Van’s concern was obvious. Concern tinged with anger, not at Conrad but at the former king. But not as much surprise as Conrad would have expected.
‘I need hardly tell you that what you have outlined to me now is highly sensitive,’ Van had said. ‘Please do not repeat it to anyone. Clearly an allegation that a member of the royal family is a traitor is extremely serious. I can assure you that we will investigate it thoroughly, but until then, it’s just a suspicion. Leave it with me. And thank you.’
Conrad stood up to leave. ‘By the way, de Lancey,’ Van said, his voice uncharacteristically soft. ‘I heard about your sister’s murder yesterday morning. I am sorry. I met her on a couple of occasions: a lovely girl.

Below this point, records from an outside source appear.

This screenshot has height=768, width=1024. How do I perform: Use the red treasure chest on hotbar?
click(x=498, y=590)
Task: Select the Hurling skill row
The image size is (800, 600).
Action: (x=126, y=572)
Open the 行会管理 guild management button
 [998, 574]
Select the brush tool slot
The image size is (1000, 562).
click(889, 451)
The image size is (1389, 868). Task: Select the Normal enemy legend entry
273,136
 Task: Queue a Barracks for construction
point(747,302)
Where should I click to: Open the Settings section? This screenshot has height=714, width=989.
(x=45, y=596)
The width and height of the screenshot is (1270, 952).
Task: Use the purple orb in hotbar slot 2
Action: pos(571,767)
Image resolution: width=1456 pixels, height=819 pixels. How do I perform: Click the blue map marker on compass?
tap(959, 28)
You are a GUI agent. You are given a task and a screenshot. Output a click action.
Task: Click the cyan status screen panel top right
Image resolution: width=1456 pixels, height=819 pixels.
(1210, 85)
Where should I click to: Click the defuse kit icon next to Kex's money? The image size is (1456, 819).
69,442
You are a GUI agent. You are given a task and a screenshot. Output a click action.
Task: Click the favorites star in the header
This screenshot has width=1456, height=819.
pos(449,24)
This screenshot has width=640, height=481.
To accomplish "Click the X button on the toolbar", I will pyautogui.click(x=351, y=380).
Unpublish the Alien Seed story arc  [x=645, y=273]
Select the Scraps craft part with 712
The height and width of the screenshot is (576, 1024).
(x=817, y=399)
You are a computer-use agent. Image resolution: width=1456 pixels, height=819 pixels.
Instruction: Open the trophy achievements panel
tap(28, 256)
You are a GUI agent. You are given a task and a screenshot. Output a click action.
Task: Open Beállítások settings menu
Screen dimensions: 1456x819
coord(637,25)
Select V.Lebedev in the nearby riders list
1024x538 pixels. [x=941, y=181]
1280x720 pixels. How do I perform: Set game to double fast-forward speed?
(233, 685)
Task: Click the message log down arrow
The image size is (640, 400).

Please accept my condolences for you and for your family, especially Lady Oakford.’ His voice hardened. ‘But tell your father to restrain himself with these independent peace initiatives. They cause all kinds of diplomatic mayhem. And after what happened at Venlo, and what befell your poor sister, it appears they are extremely dangerous.’
‘I quite agree, Sir Robert,’ said Conrad. ‘But my father ceased to listen to me on those matters long ago.’
‘We think we know who killed her,’ Van said.
Conrad looked at him sharply. ‘Who?’
‘I received a report from our intelligence services an hour ago, which sheds some light on it, although it also casts doubt on your information about the duke. Apparently her companion Mrs Scott-Dunton followed your sister into the sand dunes and found Millie’s body. As she was running for help, she saw someone whom she recognized leaving the dunes.’
‘And who was that?’ asked Conrad. But as he asked the question, he knew the answer.
‘Your friend in the Abwehr,’ said Van, his face grave. ‘Theo von Hertenberg.’
South Kensington, London, 19 November
The couple of days following his return from Paris had been extremely painful for Conrad. While the war was still very much ‘phoney’ for everyone he saw in the street, and for his unit back in Tidworth, it seemed to have already blown his family apart. Millie’s death struck Conrad and each of his parents hard in a series of repeating blows interspersed with brief periods of unreal calm. Lord Oakford was suffering from guilt, and so he should be. But then so too was Conrad.
The rational part of his brain knew than he had been correct to ignore his father’s requests to contact Theo, that standing up to Hitler was important. But if he had just done what his father had asked, Millie would still be alive. It wasn’t as if Lord Oakford had asked him to negotiate with the Nazi government. Theo represented people who were as opposed to the Nazis as Conrad himself.
Conrad didn’t know what to make of Van’s assertion that Theo was the most likely person to have killed Millie. He couldn’t accept it; he didn’t want to accept it. The whole point about Theo, what bound him and Conrad so tightly in such difficult circumstances, was that each believed that people were more important than nations or ideologies. Killing his friend’s sister would be the repudiation of what they both believed; in a world increasingly full of betrayals, it would be the ultimate betrayal.